L-谷氨酰胺酶是一種酰胺基水解酶[25]，催化L-谷氨酰胺的γ-酰胺鍵水解為L-谷氨酸和游離氨（圖3A），在原核和真核生物中廣泛分布。此外，一些L-谷氨酰胺酶還可催化L-谷氨酰胺的γ-谷氨酰基的轉移反應，例如來自硝基還原假單胞菌Pseudomonas nitroreducens的L-谷氨酰胺酶[26]，其可催化羥胺、甲胺和乙胺作為受體分子的轉移反應，如圖3B所示，其中當乙胺作為受體分子時形成L-茶氨酸。Tachiki[27]和Pu Hefang[28]等分別對天然形式的來自菌株P. nitroreducensIFO 12694的L-谷氨酰胺酶和重組形式的來自菌株P. nitroreducensDSM14399的L-谷氨酰胺酶進行了深入研究，其催化合成L-茶氨酸的反應條件如表1所示。

圖3 L-谷氨酰胺酶催化的反應[25]Fig. 3 Reactions catalyzed by L-glutaminase[25]

為了增強L-谷氨酰胺酶的穩定性和可復用性，Yokoyama等[29]使用介孔二氧化硅（mesoporous silica，MPS）作為固定化載體對菌株IFO 12694的L-谷氨酰胺酶進行了固定化，并通過用氧化鋯表面修飾提高MPS在高pH值下的穩定性，從而改善固定化酶對于L-茶氨酸生產的可復用性。Itoh等[30]使用碳包覆MPS的孔表面也獲得了類似的效果。此外，Matsuura等[31]開發了包含L-谷氨酰胺酶-MPS組合物的流動型微反應器，可用于連續合成L-茶氨酸。

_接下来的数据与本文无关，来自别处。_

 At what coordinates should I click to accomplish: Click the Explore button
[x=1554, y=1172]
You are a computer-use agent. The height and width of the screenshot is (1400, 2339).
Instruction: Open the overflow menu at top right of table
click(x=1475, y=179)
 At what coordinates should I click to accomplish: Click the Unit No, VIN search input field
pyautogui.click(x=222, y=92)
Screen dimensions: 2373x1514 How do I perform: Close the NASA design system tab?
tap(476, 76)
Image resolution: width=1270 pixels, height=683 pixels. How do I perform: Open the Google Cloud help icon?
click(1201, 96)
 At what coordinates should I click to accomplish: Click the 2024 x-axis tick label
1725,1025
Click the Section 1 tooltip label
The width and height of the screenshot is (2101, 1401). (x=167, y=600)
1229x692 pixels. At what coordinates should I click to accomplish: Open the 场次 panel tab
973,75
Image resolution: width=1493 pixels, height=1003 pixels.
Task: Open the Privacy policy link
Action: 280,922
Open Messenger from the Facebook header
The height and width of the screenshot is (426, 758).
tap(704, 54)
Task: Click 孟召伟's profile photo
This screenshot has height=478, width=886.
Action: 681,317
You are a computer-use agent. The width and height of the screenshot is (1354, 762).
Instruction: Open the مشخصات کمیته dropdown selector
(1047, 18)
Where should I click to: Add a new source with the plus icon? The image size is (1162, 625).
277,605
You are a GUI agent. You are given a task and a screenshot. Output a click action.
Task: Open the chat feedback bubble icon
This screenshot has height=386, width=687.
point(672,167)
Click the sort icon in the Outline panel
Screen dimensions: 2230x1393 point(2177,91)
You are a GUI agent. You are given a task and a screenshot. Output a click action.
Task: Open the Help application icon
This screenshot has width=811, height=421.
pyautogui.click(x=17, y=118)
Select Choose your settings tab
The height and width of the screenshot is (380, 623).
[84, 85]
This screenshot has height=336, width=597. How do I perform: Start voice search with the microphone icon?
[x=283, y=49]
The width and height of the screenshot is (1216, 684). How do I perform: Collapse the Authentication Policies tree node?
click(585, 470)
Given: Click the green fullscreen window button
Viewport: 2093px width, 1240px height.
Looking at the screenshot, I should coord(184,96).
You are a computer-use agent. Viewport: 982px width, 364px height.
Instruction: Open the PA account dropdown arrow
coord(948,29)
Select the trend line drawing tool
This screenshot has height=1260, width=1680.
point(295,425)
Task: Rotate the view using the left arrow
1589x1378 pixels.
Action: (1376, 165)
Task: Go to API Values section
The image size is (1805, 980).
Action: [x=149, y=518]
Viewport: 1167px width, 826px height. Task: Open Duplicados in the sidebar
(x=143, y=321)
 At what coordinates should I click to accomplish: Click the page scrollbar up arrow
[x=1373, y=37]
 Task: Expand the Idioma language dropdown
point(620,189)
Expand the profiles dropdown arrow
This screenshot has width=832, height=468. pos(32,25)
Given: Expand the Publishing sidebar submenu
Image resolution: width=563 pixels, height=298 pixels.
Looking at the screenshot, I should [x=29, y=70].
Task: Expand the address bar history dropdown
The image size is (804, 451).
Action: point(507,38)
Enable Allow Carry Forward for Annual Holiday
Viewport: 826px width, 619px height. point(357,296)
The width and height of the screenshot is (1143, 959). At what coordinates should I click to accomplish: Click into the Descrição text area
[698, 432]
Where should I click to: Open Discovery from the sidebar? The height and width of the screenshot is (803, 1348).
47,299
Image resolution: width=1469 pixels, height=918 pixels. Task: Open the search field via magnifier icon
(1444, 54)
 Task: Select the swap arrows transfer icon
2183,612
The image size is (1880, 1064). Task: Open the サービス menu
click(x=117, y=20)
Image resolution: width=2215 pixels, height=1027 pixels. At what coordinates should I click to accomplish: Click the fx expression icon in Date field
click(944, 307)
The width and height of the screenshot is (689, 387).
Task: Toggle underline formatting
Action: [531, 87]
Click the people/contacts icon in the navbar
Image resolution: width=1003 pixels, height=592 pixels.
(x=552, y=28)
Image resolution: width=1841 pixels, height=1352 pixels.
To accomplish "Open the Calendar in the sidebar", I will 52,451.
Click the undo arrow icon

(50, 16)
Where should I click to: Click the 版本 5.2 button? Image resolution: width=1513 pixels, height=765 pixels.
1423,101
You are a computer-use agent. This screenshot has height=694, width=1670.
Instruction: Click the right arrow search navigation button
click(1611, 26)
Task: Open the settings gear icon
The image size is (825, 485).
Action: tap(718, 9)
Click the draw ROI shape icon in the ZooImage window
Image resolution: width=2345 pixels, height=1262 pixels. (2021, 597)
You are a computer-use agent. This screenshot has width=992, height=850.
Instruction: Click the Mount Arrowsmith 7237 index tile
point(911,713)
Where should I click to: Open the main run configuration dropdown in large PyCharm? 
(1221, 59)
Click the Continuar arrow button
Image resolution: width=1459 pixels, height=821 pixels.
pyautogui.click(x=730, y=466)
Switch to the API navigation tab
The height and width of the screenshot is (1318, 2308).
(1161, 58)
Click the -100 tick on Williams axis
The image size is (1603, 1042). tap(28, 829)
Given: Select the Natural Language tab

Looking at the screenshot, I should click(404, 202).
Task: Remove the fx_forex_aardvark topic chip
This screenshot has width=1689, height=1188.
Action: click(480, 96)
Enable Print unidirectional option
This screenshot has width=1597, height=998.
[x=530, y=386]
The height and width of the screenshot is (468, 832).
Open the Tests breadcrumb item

表1 各種來源L-谷氨酰胺酶催化合成L-茶氨酸方法的比較Table 1 Comparative analysis of the methods available for enzymatic synthesis of L-theanine using L-glutaminase from various sources

除了P. nitroreducens外，來自香茅醇假單胞菌P. citronellosis GEA FERM BP-8353所衍生的L-谷氨酰胺酶也可合成L-茶氨酸[32]。該菌株為日本太陽化學株式會社研究人員從土壤中分離出的一種新細菌。使用P. citronellosis GEA的無細胞提取物合成L-茶氨酸時，在0.3 mol/L L-谷氨酰胺和0.9 mol/L乙胺時反應最佳，30 ℃、pH 11.0孵育48 h后，轉化率達到約55%。

3.2 GGT催化L-茶氨酸合成

圖 4 GGT催化的反應[33]Fig. 4 Reactions catalyzed by GGT[33]

GGT催化γ-谷氨酰化合物的γ-谷氨酰基部分轉移到其他氨基酸和短肽上[33]（圖4A），當水作為γ-谷氨酰基受體時，其催化γ-谷氨酰化合物的水解（圖4B）。

GGT廣泛存在于從細菌到哺乳動物的一系列生物體中。相比哺乳動物，細菌GGT具有更廣泛的底物特異性，目前用于L-茶氨酸合成的GGT均來自于細菌。2002年，Suzuki等[34]首次發現來自大腸桿菌Escherichia coli K-12的GGT可催化γ-谷氨酰胺和乙胺生成L-茶氨酸，轉化率為60%。隨后研究者們對使用來自E. coli[35-39]、枯草芽孢桿菌Bacillus subtilis[40-43]和地衣芽孢桿菌B. licheniformis[44]的GGT催化合成L-茶氨酸進行了深入研究，如表2所示。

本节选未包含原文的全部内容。